*** READING PASSAGE

Public bug reported:

Hello!

OVSHybridIptablesFirewallDriver completely hang neutron l3-agent during
a very long time when using a large number of firewall rules (400 in our
case). After debugging, it appears that we are locked in
neutron/agent/linux/iptables_manager.py in function
_generate_chain_diff_iptables_commands and exactly at line "for line in
difflib.ndiff(old_chain_rules, new_chain_rules):".

Ex.

iptables_manager.py(784):     for line in difflib.ndiff(old_chain_rules, 
new_chain_rules):
 --- modulename: difflib, funcname: compare
difflib.py(922):             for line in g:
 --- modulename: difflib, funcname: _dump
difflib.py(927):         for i in xrange(lo, hi):
difflib.py(910):         for tag, alo, ahi, blo, bhi in cruncher.get_opcodes():
difflib.py(911):             if tag == 'replace':
difflib.py(912):                 g = self._fancy_replace(a, alo, ahi, b, blo, 
bhi)
difflib.py(922):             for line in g:
 --- modulename: difflib, funcname: _fancy_replace
difflib.py(966):         best_ratio, cutoff = 0.74, 0.75
difflib.py(967):         cruncher = SequenceMatcher(self.charjunk)
 --- modulename: difflib, funcname: __init__
difflib.py(218):         self.isjunk = isjunk
difflib.py(219):         self.a = self.b = None
difflib.py(220):         self.autojunk = autojunk
difflib.py(221):         self.set_seqs(a, b)
 --- modulename: difflib, funcname: set_seqs
difflib.py(232):         self.set_seq1(a)
 --- modulename: difflib, funcname: set_seq1
difflib.py(256):         if a is self.a:
difflib.py(258):         self.a = a
difflib.py(259):         self.matching_blocks = self.opcodes = None
difflib.py(233):         self.set_seq2(b)
 --- modulename: difflib, funcname: set_seq2
difflib.py(282):         if b is self.b:
difflib.py(284):         self.b = b
difflib.py(285):         self.matching_blocks = self.opcodes = None
difflib.py(286):         self.fullbcount = None
difflib.py(287):         self.__chain_b()

******
*** EXCERPTED RECORDS

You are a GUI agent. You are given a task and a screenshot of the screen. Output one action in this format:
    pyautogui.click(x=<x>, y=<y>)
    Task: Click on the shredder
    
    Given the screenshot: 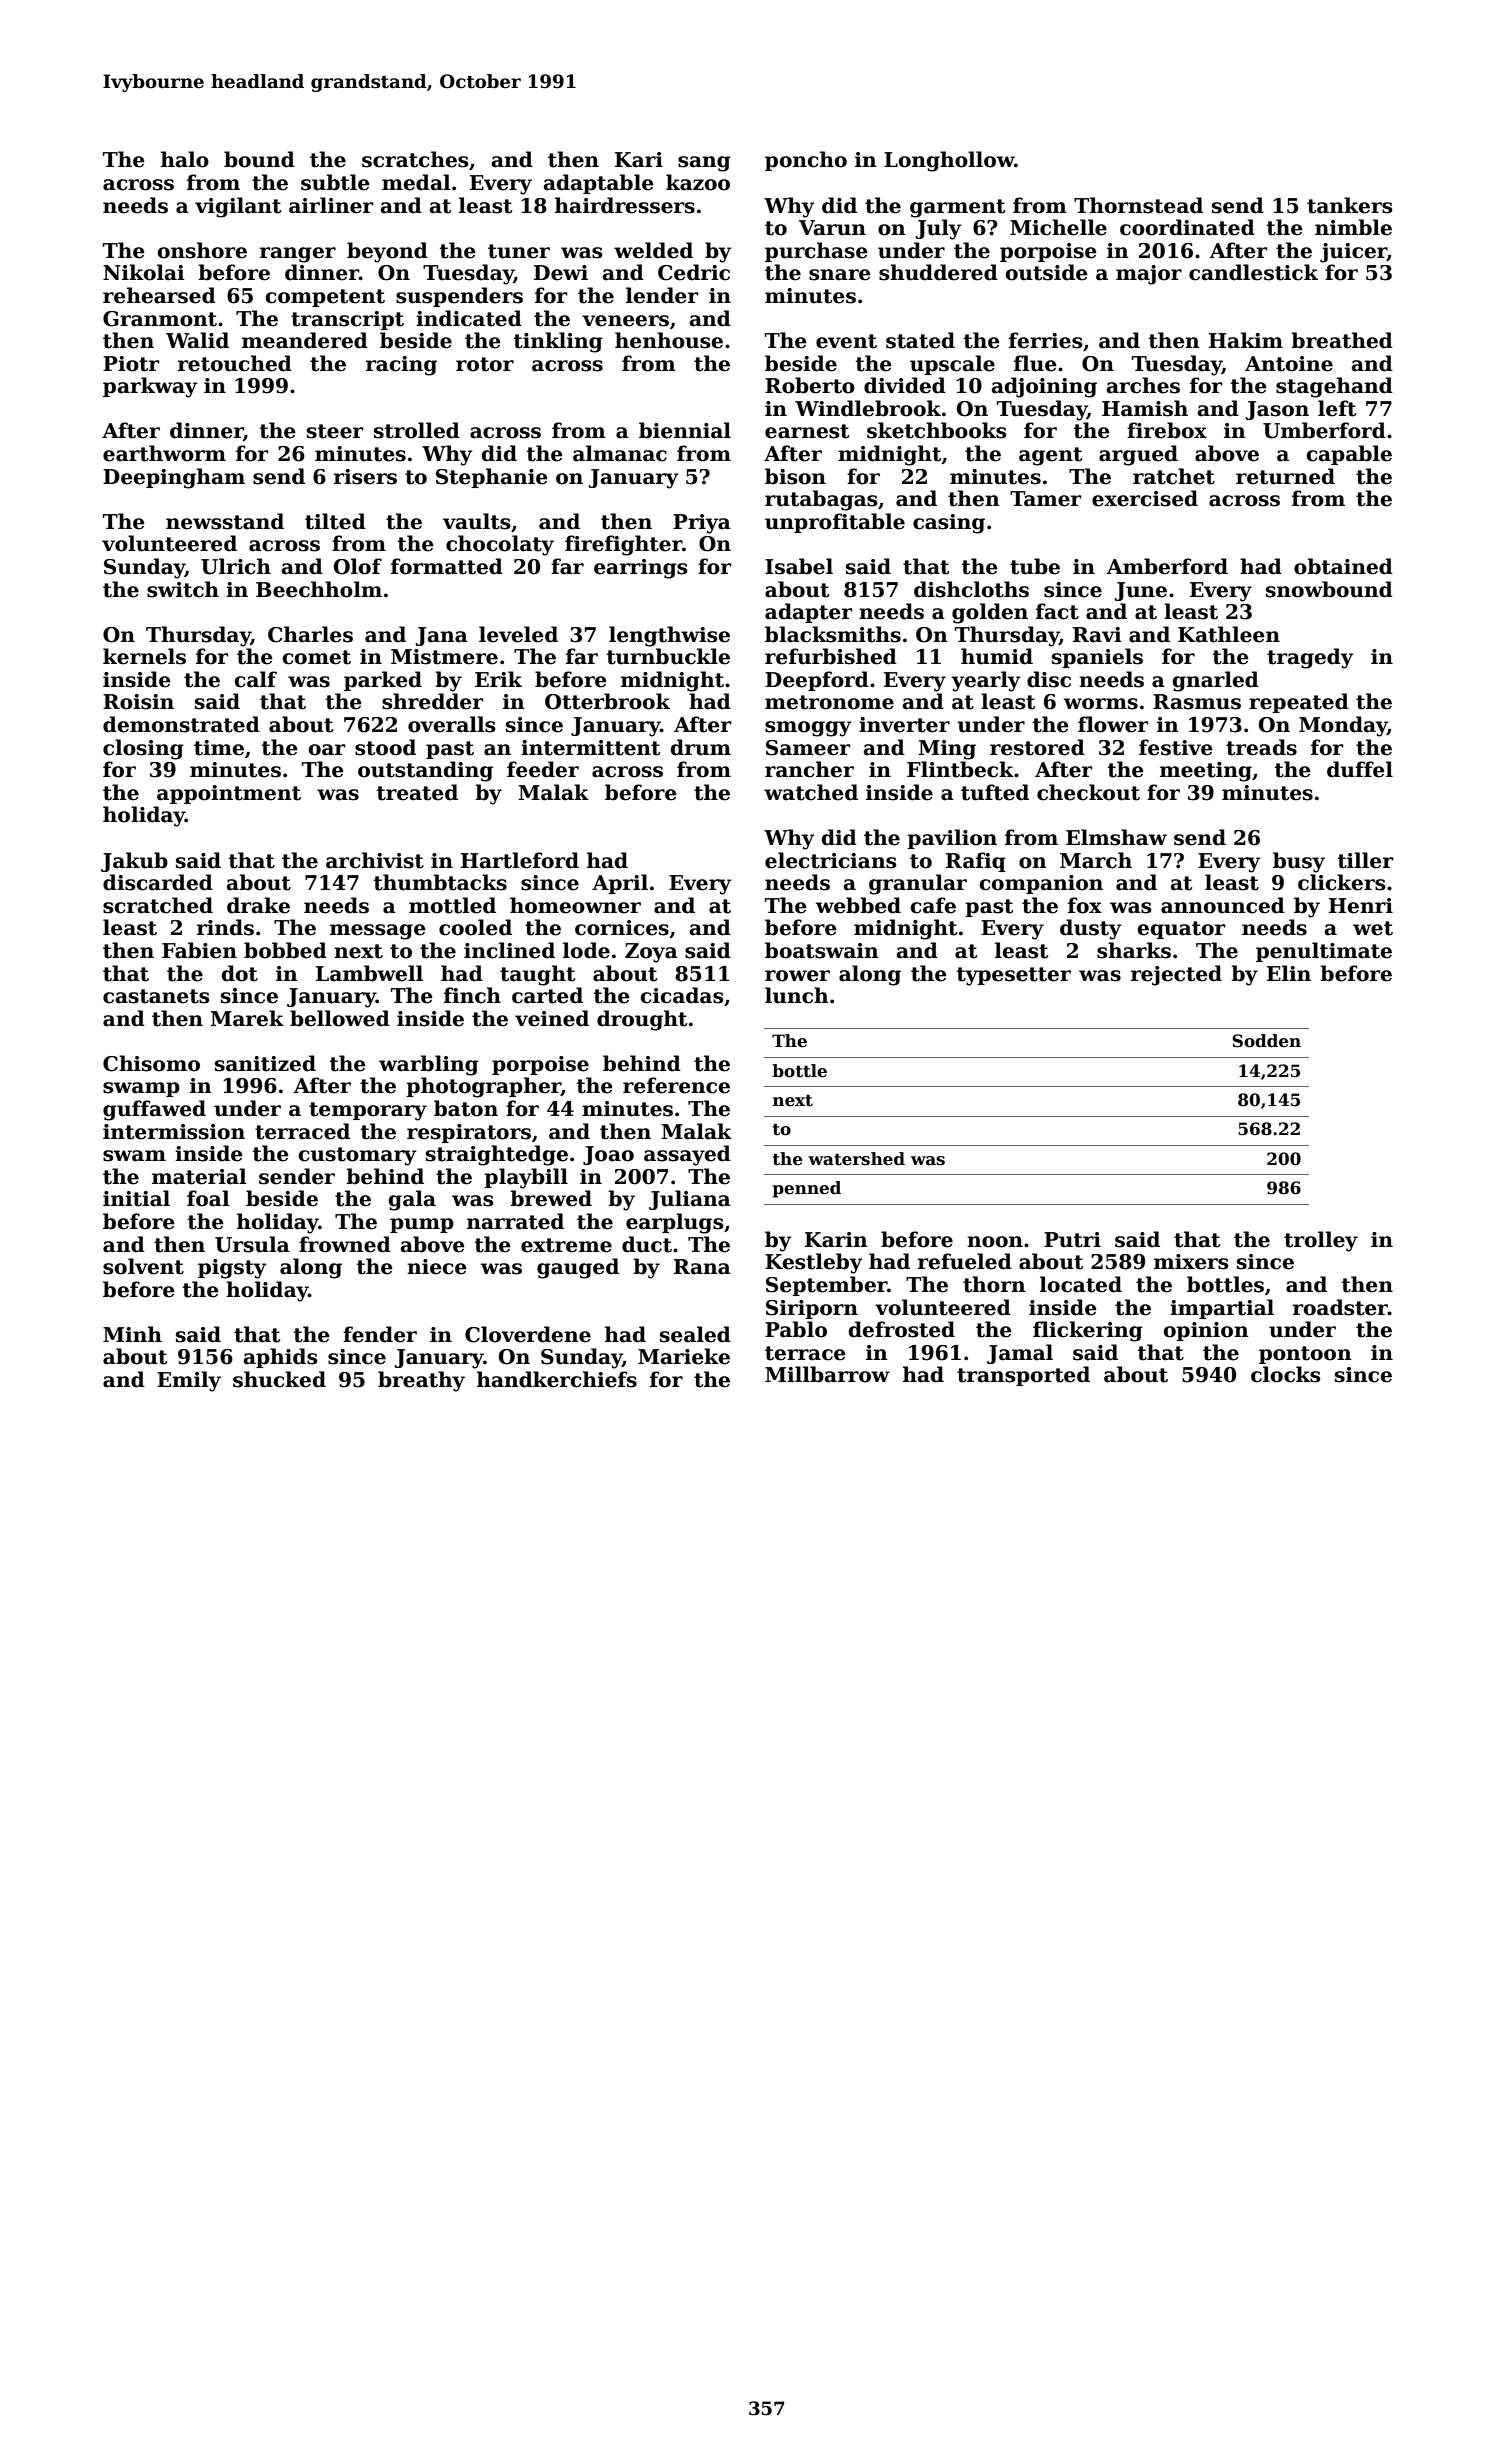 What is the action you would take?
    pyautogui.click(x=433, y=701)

******
*** EXCERPTED RECORDS

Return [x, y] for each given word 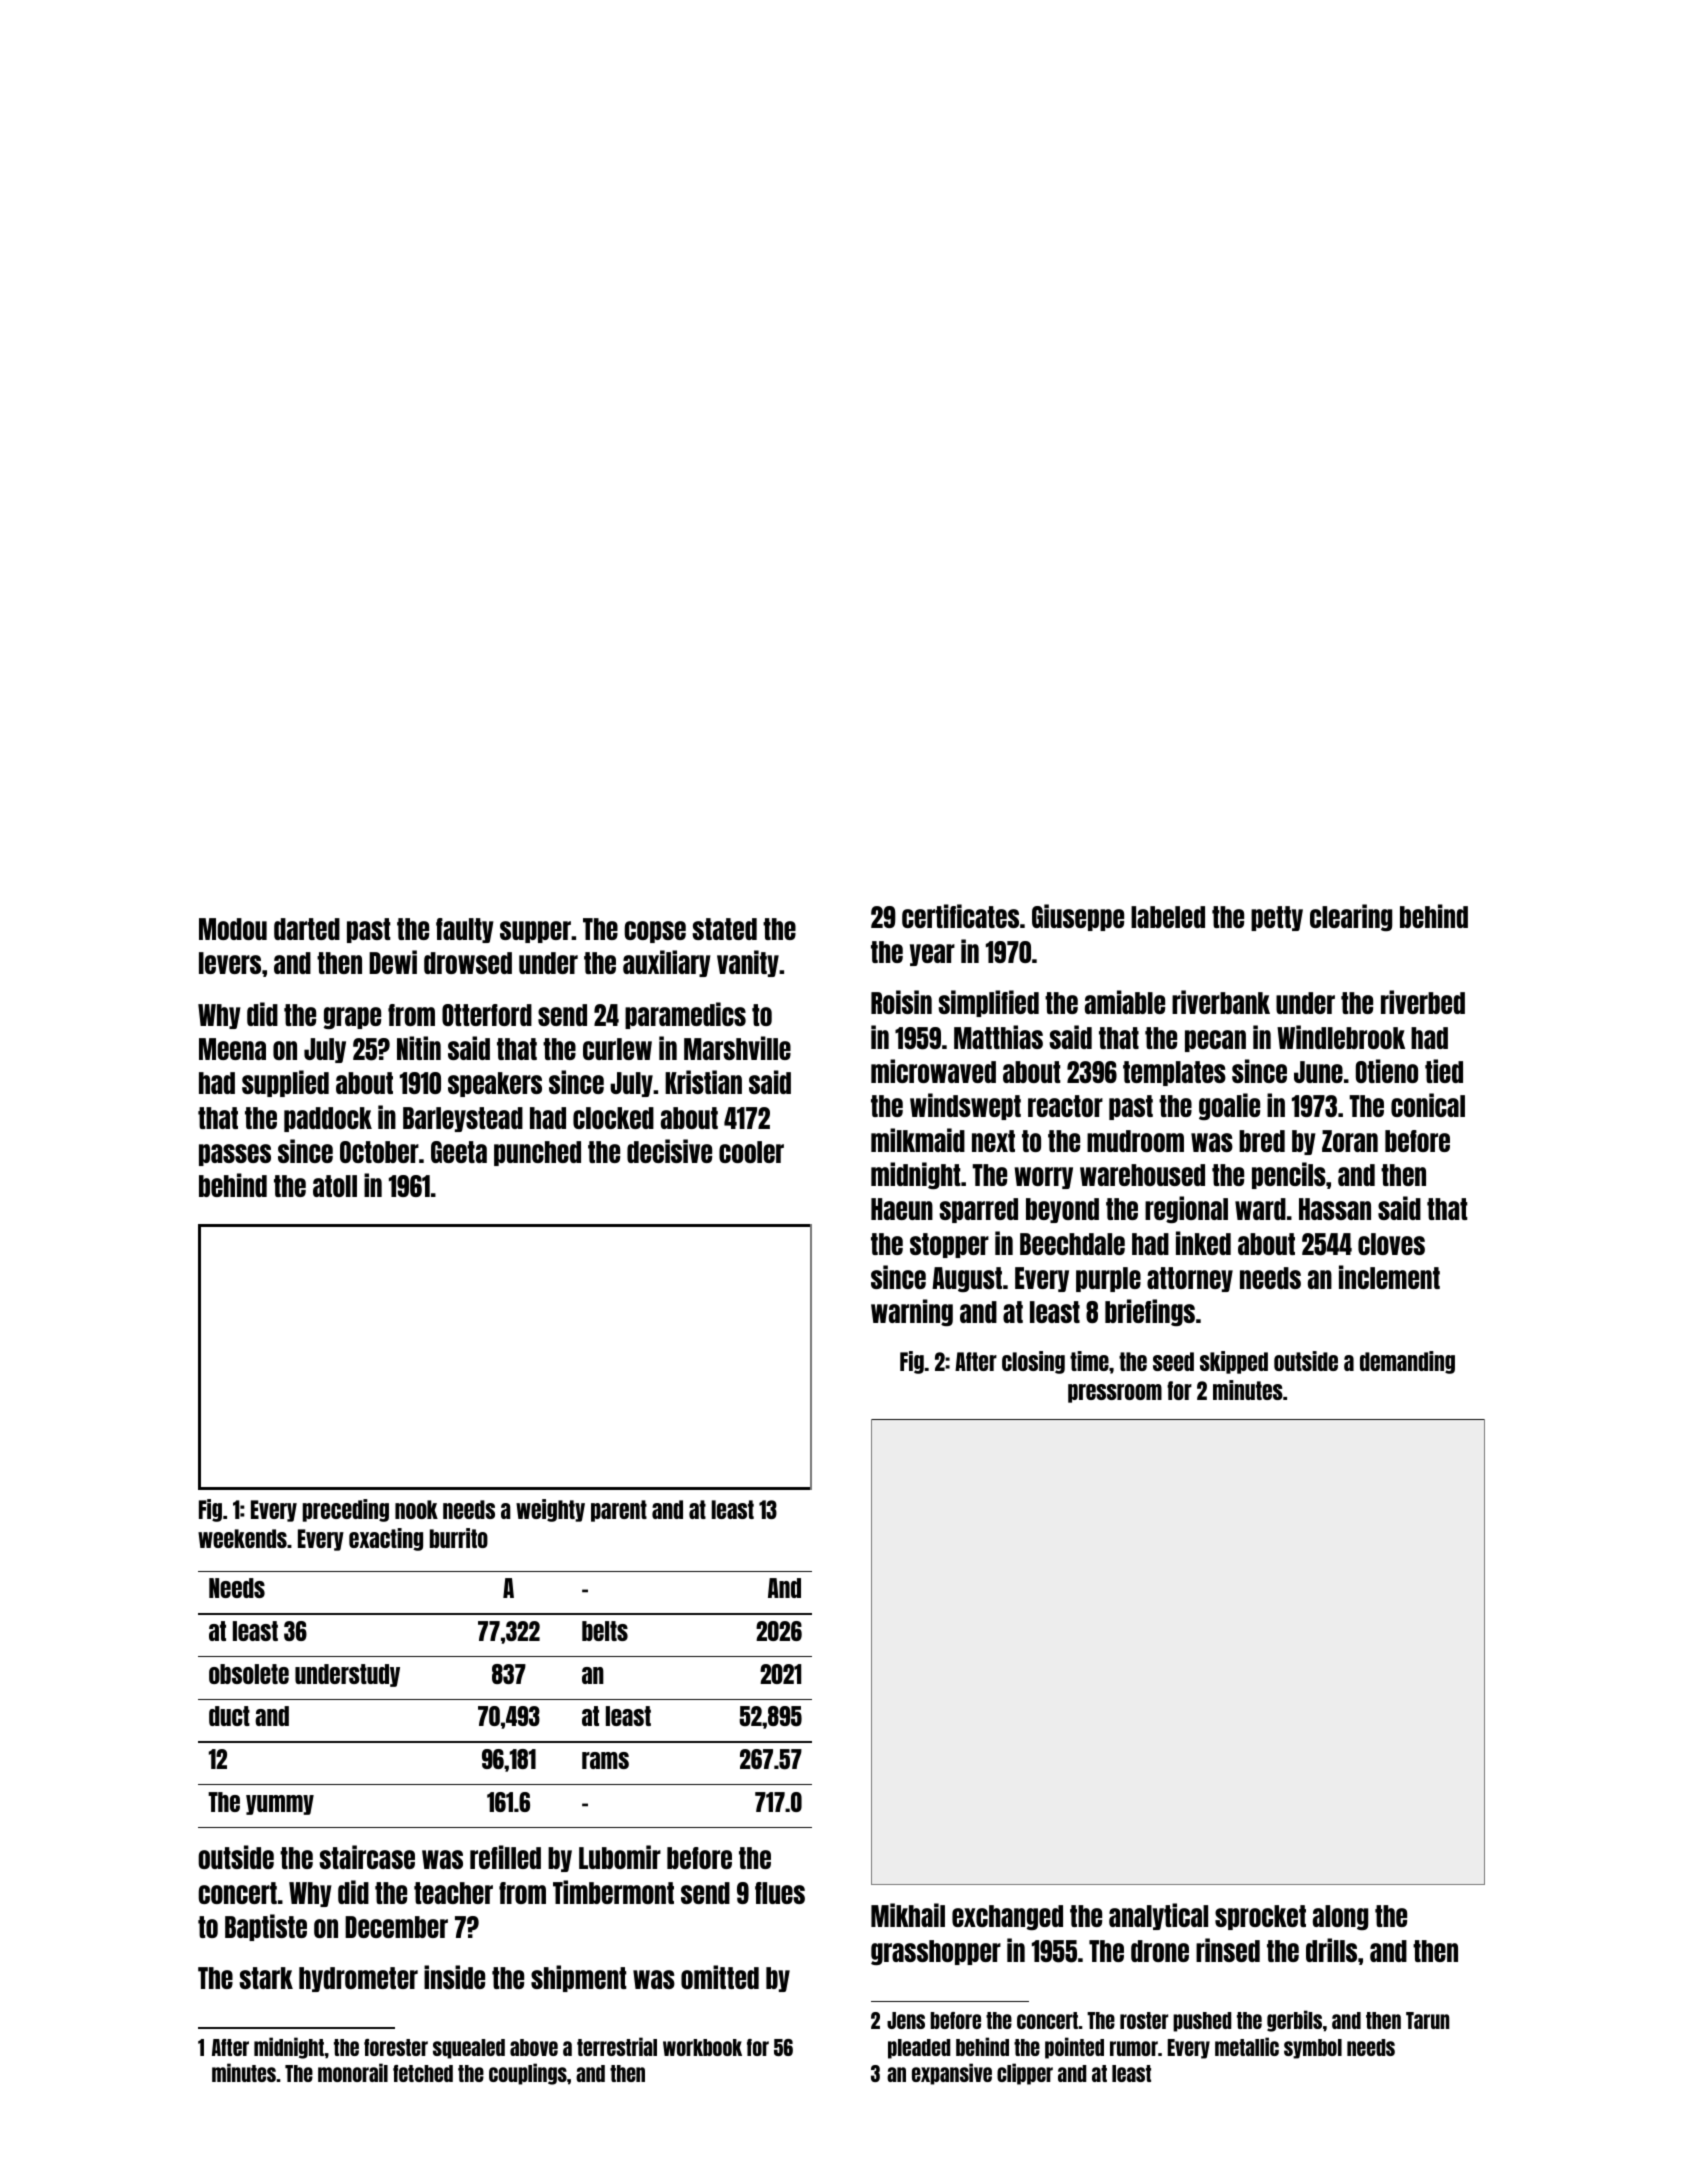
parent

******

● **WHAT IS ASKED**
1/ Put this sentence from the bug report into Spanish: "After debugging, it appears that we are locked in neutron/agent/linux/iptables_manager.py in function _generate_chain_diff_iptables_commands and exactly at line "for line in difflib.ndiff(old_chain_rules, new_chain_rules):"."
2/ Condense the paragraph of the bug report that begins "OVSHybridIptablesFirewallDriver completely hang" into two shorter sentences that keep its main facts.
3/ Decide whether each statement agrees with the bug report, answering yes or no and quoting the words that settle it: (a) The hang was seen with 400 firewall rules. (b) The problem affects the neutron l3-agent. (c) In the trace, _fancy_replace sets best_ratio to 0.80.

● **ANSWERS FOR THE TASKS**
1/ Tras depurar, parece que estamos bloqueados en neutron/agent/linux/iptables_manager.py en la función _generate_chain_diff_iptables_commands y exactamente en la línea "for line in difflib.ndiff(old_chain_rules, new_chain_rules):".

2/ With a large number of firewall rules (400 in the reported case), OVSHybridIptablesFirewallDriver makes the neutron l3-agent hang for a very long time. Debugging located the lock in the _generate_chain_diff_iptables_commands function of neutron/agent/linux/iptables_manager.py, at the line "for line in difflib.ndiff(old_chain_rules, new_chain_rules):".

3/
(a) Yes: "(400 in our case)"
(b) Yes: "completely hang neutron l3-agent"
(c) No: "best_ratio, cutoff = 0.74, 0.75"